Though Hill’s “Email-gate” controversy wasn’t addressed in their publication for unknown reasons, New Times addressed a postcard the Korsgaden campaign sent to District 3 voters, citing allegations presented by CalCoastNews, which the Shredder referred to as a “Hill-hating online blog” that has “made abusing Hill a kind of cottage industry.” Tribune elaborated on the bias of CalCoastNews’ writer Karen Velie, who sued Hill multiple times. Tribune didn’t mention the fact Velie previously blamed Hill for “orchestrating” her 2013 DUI arrest and the “kidnapping” of her grandchildren by Social Services. And radio show host Dave Congalton, the recipient of Hill’s alleged emails, said he did not give Velie permission to run the story. Velie’s decision to run the story without his permission or necessary context led to a Facebook ad campaign by Korsgaden’s camp, falsely claiming Hill was “caught” sending threatening emails to him (the District Attorney could not find enough evidence to charge Hill, those he was identified as a potential suspect). Backed into a corner, Congalton was forced to repeatedly and emphatically deny that he didn’t coordinate with Velie on the article nor did he share his story about the emails on his Jan. 29 show with the intent to influence the election. In fact, Congalton himself predicted Hill would win the election.
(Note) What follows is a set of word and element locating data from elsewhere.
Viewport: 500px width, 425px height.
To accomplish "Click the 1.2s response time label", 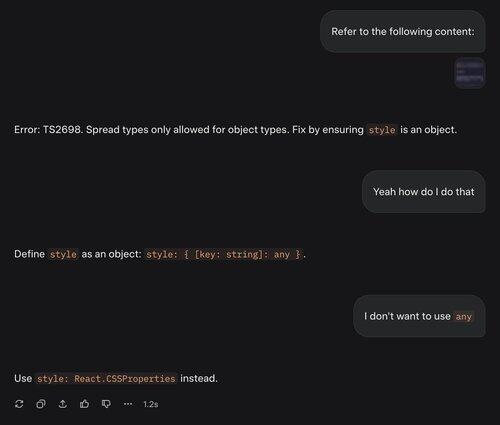I will point(151,404).
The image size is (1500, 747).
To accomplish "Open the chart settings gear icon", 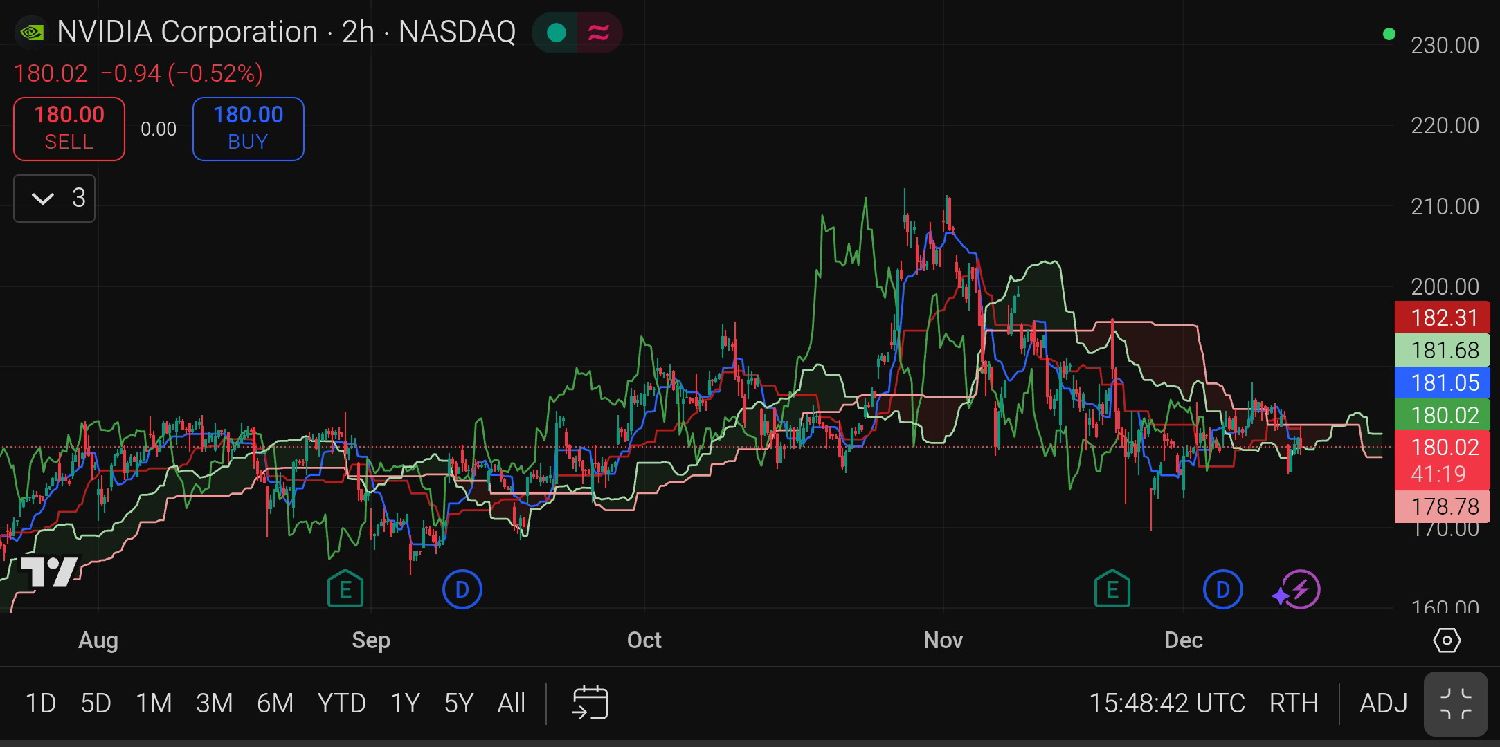I will coord(1447,640).
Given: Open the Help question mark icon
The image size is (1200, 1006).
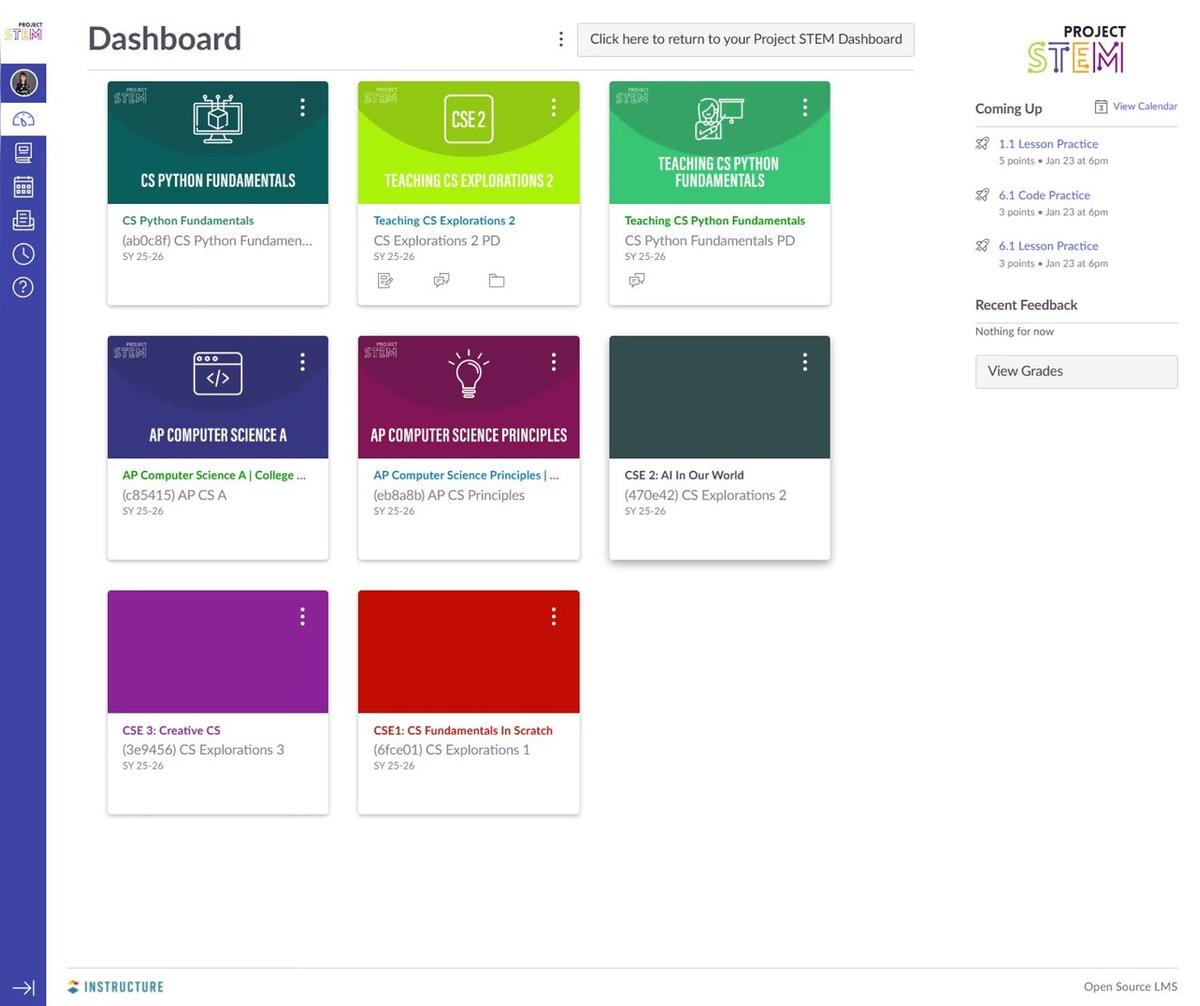Looking at the screenshot, I should (x=23, y=288).
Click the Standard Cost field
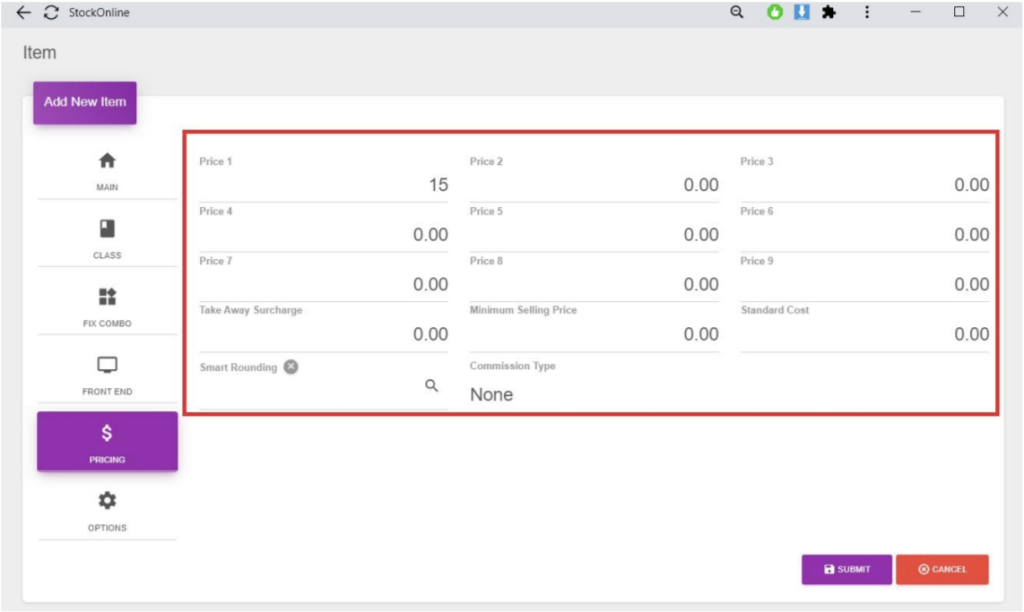 point(864,334)
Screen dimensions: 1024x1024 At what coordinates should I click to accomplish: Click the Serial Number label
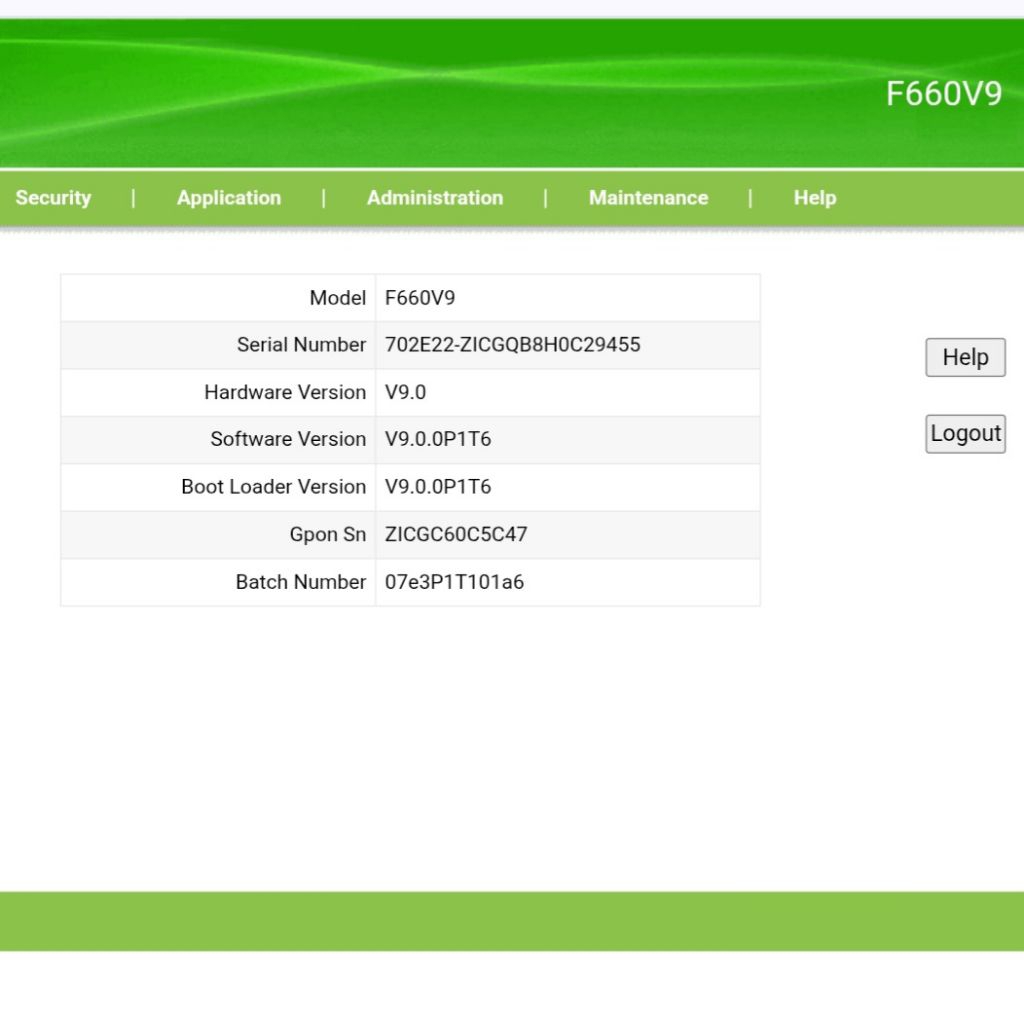(x=301, y=345)
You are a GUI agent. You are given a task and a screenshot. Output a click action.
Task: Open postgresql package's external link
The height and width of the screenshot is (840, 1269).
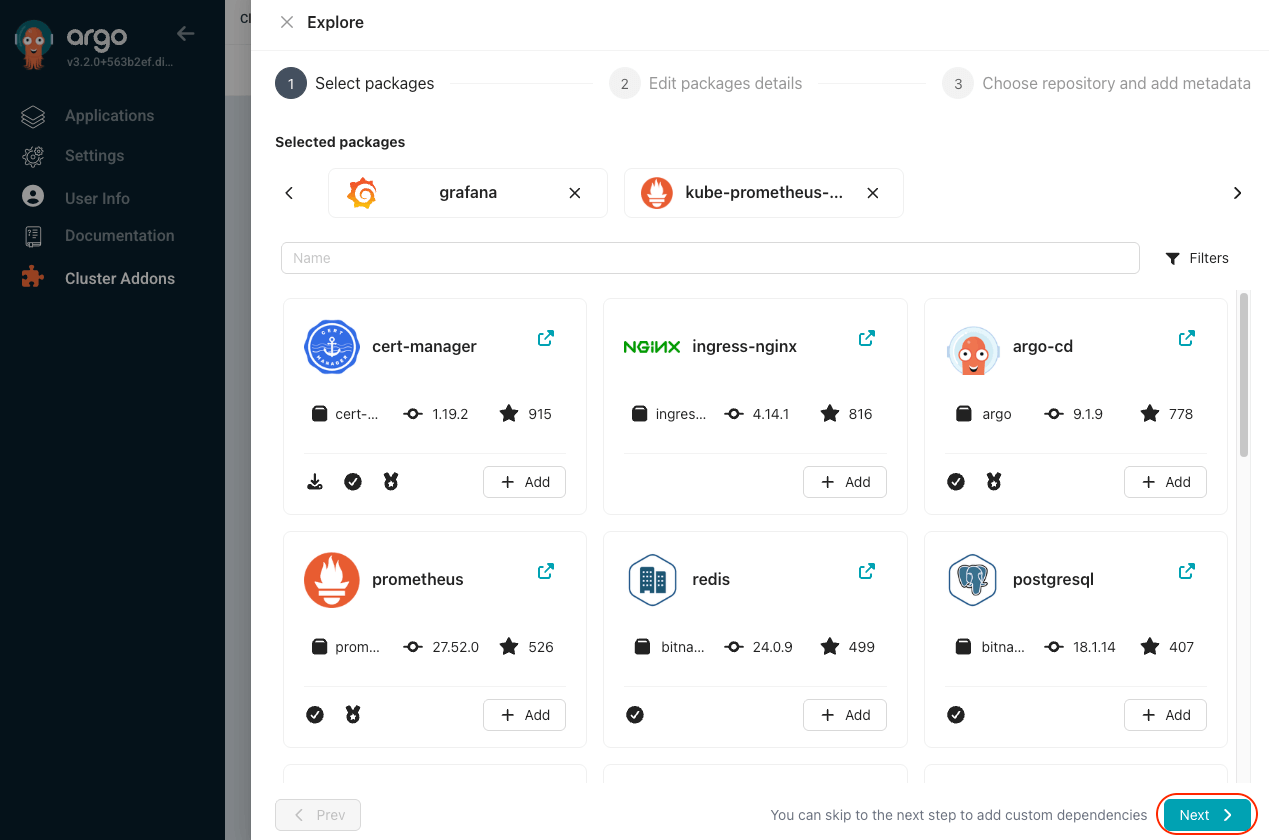click(x=1186, y=571)
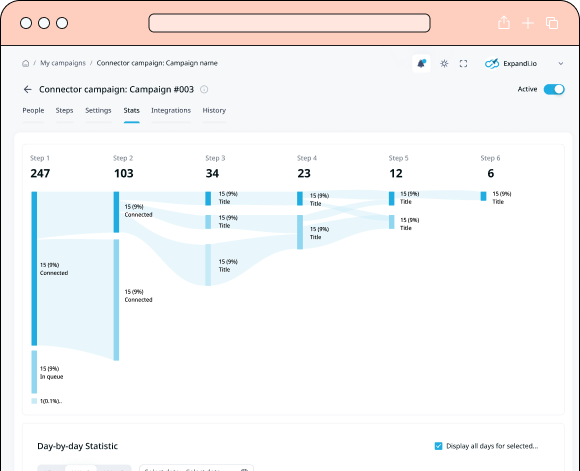The width and height of the screenshot is (580, 471).
Task: Select the Step 1 In queue bar segment
Action: click(34, 372)
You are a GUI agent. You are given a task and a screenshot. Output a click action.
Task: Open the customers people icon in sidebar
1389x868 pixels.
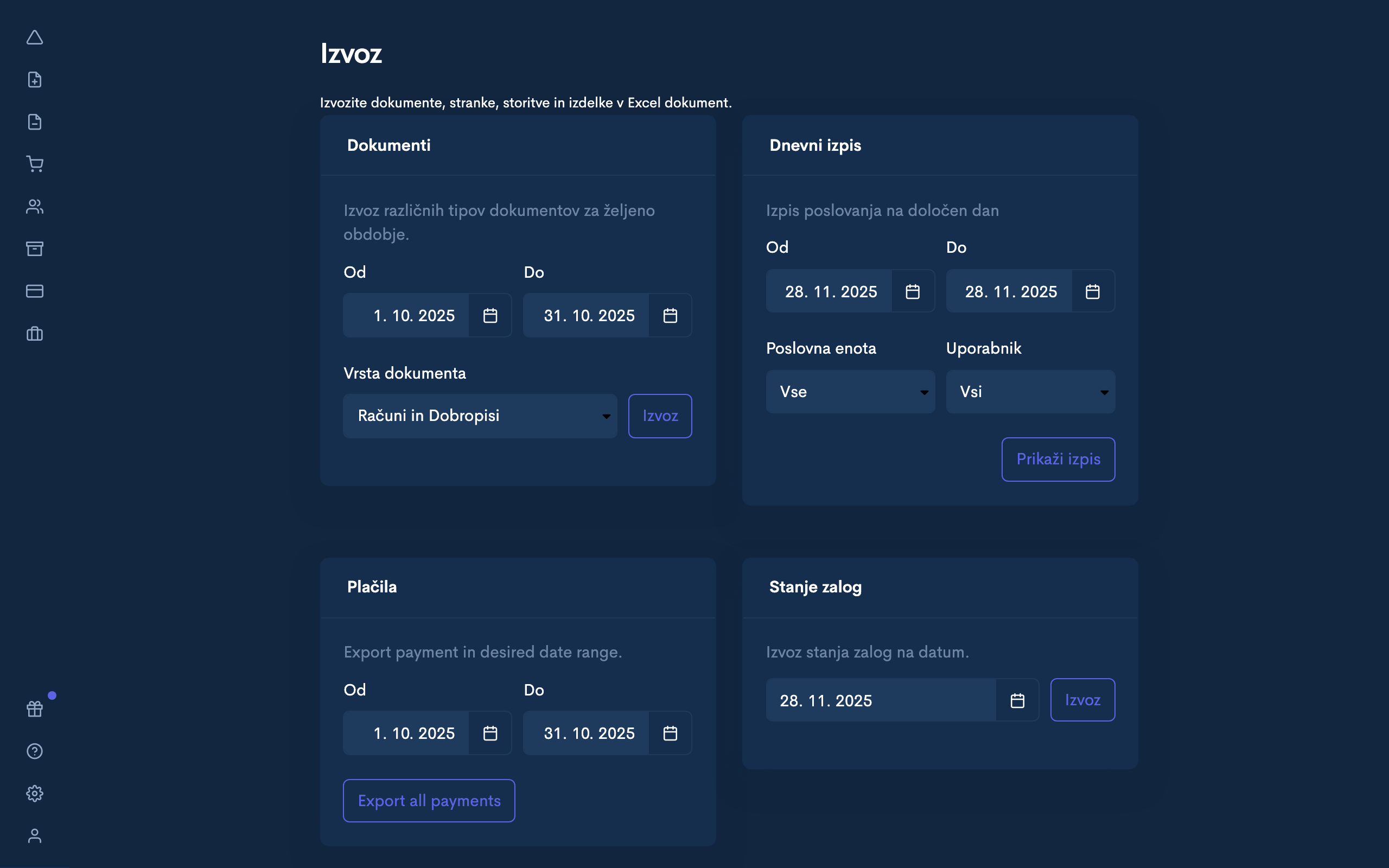tap(34, 207)
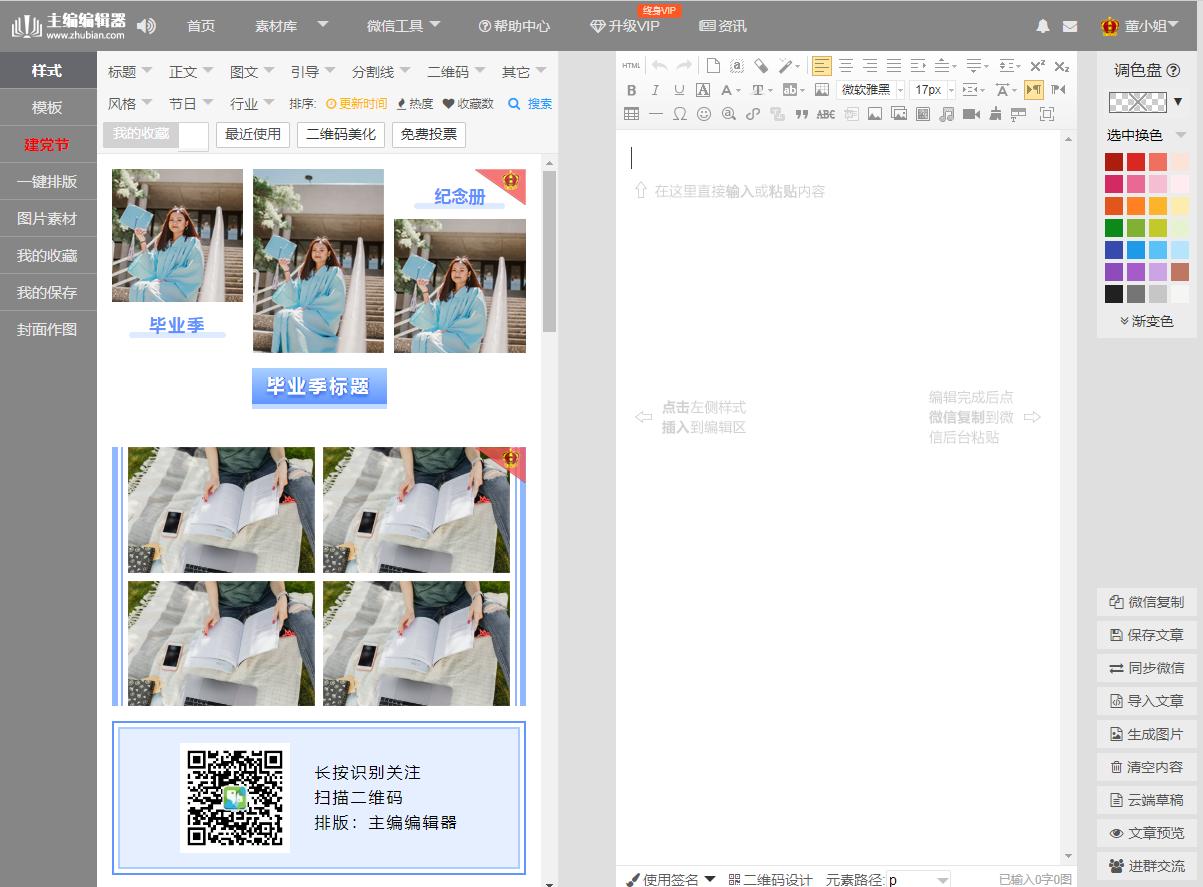Click the undo arrow in the editor toolbar
1203x887 pixels.
coord(658,65)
According to four sources that work closely with her campaign, Korsgaden reportedly didn’t know what CalCoastNews is. She reportedly deferred the negative messaging to Axiom Strategies, a Kansas City, MO-based GOP political, public affairs, and public relations firm. Axiom was previously involved in District Attorney Dan Dow’s re-election bid in 2018. At the time, a representative for Axiom confirmed that Kevin P. Rice, an avid supporter of Dow and prominent CalCoastNews contributor, worked closely with the firm in their attacks against then-challenger Judge Mike Cummins. Rice is also a staunch opponent of Hill, having created a website that falsely impersonated Hill’s campaign website in 2012; failed to legally disclose that his “Special Election Newsletter” was paid for by his organization that opposed Hill; falsely advertising Hill would attend a “Lincoln-Douglas style debate” that he personally organized in 2016; and produced anti-Hill robocalls that featured unsubstantiated allegations. According to the same four sources I spoke to, Rice is actively involved in the Korsgaden campaign.
Though Korsgaden previously scoffed at Hill’s charge that she was a “Trumpster,” the political consulting firm is also actively supporting Trump’s re-election efforts.
Yet for all of the mud-slinging and the back-and-forth, nothing of great importance is accomplished. We still have an election between two poisons with voters deciding on the lesser one, recycling the same dirty campaigning playbooks from four years prior. And all we can do collectively shrug, hold our noses and vote for candidates on positions we believe in — paying no mind to everything else. That is how our country elected Donald Trump. We learned nothing.